▶ BRIEF
Would you reproduce exactly the lines below from the one holding "Task: Open the notifications bell icon" through the one holding "You are a computer-use agent. The", inclusive, and no others?

▶ MATERIAL FOR THIS EXERCISE
-*-
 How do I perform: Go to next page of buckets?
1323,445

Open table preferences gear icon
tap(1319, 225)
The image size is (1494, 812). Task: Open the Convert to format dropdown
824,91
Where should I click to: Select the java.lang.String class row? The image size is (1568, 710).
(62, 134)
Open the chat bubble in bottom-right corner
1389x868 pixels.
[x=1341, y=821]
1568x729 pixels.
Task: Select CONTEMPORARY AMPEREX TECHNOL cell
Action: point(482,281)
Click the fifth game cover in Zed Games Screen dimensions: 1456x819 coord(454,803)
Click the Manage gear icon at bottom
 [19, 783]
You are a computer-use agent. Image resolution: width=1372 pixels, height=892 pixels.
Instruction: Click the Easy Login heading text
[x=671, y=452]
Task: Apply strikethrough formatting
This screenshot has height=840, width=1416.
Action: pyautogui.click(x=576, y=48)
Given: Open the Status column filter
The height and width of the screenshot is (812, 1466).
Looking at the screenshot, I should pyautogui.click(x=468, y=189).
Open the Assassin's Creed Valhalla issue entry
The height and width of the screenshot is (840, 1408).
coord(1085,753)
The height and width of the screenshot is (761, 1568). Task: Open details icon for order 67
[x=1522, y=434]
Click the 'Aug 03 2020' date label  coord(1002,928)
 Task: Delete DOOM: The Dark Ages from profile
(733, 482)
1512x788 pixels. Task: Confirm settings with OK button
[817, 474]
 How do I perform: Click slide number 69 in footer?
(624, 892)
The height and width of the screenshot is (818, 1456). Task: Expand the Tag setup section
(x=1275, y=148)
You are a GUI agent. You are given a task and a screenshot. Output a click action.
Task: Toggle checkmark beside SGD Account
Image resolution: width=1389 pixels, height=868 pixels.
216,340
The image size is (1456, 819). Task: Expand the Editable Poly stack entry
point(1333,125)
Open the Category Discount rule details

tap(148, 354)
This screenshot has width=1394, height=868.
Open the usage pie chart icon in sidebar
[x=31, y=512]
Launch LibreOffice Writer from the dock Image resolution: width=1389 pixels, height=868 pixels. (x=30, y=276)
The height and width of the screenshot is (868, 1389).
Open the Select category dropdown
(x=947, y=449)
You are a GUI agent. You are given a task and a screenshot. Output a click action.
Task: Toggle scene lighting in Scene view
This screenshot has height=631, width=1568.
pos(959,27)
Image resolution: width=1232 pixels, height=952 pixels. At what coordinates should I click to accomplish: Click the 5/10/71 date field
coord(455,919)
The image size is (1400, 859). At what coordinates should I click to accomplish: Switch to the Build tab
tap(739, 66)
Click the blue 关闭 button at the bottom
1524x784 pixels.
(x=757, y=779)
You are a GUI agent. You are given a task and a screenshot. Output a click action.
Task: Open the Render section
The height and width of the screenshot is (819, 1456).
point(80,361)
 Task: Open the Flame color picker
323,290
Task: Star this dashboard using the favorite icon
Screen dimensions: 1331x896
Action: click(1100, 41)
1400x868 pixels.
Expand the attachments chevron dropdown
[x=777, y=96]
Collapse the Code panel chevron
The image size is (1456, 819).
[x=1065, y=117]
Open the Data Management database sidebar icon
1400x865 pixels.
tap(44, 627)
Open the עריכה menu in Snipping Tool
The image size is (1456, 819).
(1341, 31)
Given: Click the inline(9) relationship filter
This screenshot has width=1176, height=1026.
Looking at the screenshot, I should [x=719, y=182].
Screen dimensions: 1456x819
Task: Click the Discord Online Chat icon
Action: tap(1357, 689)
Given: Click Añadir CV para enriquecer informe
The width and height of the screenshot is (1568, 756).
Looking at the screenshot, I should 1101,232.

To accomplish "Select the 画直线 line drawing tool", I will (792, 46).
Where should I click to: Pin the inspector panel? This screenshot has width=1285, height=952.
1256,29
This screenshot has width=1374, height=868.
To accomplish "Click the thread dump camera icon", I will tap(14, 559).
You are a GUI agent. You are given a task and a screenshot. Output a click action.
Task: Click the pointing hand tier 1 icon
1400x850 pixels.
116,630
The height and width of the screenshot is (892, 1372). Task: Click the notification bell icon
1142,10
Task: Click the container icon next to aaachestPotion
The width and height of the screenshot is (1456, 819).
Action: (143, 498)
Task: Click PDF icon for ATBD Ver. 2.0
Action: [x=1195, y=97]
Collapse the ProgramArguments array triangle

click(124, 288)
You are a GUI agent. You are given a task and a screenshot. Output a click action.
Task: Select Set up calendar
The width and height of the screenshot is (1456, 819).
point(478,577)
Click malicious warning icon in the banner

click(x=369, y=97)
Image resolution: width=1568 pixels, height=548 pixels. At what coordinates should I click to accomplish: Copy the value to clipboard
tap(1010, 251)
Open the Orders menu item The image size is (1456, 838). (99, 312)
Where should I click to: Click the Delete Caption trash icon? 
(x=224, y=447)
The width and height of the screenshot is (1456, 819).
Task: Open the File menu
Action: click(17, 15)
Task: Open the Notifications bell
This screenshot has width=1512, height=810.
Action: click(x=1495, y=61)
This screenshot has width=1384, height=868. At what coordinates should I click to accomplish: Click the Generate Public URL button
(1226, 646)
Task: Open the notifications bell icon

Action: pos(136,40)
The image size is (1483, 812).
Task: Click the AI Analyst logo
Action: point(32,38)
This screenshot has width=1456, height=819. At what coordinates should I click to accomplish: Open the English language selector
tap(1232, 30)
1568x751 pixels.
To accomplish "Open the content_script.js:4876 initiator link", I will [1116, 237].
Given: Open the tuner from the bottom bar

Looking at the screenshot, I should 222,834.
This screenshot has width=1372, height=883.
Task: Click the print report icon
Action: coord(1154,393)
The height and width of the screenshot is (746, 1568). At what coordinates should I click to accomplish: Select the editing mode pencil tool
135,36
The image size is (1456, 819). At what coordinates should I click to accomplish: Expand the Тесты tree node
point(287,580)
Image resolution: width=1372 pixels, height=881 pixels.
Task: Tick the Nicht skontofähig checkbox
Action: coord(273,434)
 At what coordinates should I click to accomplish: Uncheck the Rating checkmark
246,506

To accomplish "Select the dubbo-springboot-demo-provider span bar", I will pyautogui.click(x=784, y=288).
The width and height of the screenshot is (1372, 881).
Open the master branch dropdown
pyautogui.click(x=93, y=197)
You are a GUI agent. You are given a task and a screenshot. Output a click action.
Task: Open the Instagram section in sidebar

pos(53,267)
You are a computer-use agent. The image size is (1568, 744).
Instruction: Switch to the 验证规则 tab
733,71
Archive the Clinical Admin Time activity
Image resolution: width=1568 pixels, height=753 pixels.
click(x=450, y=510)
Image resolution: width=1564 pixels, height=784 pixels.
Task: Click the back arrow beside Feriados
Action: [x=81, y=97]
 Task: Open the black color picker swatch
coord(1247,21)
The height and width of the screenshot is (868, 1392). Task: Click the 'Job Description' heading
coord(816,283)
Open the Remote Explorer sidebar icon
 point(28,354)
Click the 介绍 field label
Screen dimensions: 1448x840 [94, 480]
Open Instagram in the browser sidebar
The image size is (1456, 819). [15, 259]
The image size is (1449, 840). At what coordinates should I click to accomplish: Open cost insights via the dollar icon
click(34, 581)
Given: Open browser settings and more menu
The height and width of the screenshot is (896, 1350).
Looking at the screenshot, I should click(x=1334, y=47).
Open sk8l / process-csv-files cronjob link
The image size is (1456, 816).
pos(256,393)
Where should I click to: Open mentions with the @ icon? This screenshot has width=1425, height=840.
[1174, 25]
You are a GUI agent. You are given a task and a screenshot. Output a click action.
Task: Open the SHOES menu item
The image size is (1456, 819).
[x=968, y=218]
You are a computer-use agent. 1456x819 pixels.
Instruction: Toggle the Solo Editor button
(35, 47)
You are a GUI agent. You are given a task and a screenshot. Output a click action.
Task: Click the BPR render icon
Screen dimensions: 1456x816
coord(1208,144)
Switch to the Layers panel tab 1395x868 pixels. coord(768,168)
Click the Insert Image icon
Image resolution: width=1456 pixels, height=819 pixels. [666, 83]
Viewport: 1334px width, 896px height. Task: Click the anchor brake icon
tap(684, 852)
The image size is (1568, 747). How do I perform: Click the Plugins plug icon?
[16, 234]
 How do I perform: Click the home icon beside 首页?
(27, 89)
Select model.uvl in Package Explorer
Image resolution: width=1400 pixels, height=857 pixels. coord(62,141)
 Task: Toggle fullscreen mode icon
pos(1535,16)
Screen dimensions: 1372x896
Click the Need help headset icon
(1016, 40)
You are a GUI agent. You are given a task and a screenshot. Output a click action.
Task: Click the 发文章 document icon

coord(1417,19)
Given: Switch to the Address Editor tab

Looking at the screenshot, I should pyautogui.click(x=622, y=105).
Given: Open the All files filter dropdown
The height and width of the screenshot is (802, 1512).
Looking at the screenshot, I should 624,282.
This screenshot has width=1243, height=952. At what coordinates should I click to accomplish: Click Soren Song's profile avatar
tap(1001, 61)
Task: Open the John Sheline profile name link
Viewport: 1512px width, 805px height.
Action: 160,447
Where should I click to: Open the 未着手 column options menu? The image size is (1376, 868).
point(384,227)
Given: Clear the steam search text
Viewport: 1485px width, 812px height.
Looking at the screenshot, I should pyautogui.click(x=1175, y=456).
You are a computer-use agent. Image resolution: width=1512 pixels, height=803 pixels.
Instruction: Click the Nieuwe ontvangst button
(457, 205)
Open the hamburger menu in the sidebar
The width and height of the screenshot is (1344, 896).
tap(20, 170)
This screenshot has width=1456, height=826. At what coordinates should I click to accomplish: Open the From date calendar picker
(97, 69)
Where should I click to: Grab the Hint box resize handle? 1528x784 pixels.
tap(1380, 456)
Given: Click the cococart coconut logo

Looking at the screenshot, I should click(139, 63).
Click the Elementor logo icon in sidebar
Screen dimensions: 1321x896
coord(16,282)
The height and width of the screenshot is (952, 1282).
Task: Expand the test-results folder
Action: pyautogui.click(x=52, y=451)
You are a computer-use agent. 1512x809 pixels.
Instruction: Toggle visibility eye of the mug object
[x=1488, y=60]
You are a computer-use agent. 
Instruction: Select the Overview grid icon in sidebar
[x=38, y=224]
-*-
▶ TASK OUTPUT
Task: Open the notifications bell icon

Action: pos(136,40)
The image size is (1483, 812).
Task: Click the AI Analyst logo
Action: point(32,38)
This screenshot has width=1456, height=819. At what coordinates should I click to accomplish: Open the English language selector
tap(1232, 30)
1568x751 pixels.
To accomplish "Open the content_script.js:4876 initiator link", I will [1116, 237].
Given: Open the tuner from the bottom bar

Looking at the screenshot, I should 222,834.
This screenshot has width=1372, height=883.
Task: Click the print report icon
Action: coord(1154,393)
The height and width of the screenshot is (746, 1568). At what coordinates should I click to accomplish: Select the editing mode pencil tool
135,36
The image size is (1456, 819). At what coordinates should I click to accomplish: Expand the Тесты tree node
point(287,580)
Image resolution: width=1372 pixels, height=881 pixels.
Task: Tick the Nicht skontofähig checkbox
Action: coord(273,434)
 At what coordinates should I click to accomplish: Uncheck the Rating checkmark
246,506

To accomplish "Select the dubbo-springboot-demo-provider span bar", I will pyautogui.click(x=784, y=288).
The width and height of the screenshot is (1372, 881).
Open the master branch dropdown
pyautogui.click(x=93, y=197)
You are a GUI agent. You are given a task and a screenshot. Output a click action.
Task: Open the Instagram section in sidebar

pos(53,267)
You are a computer-use agent. The image size is (1568, 744).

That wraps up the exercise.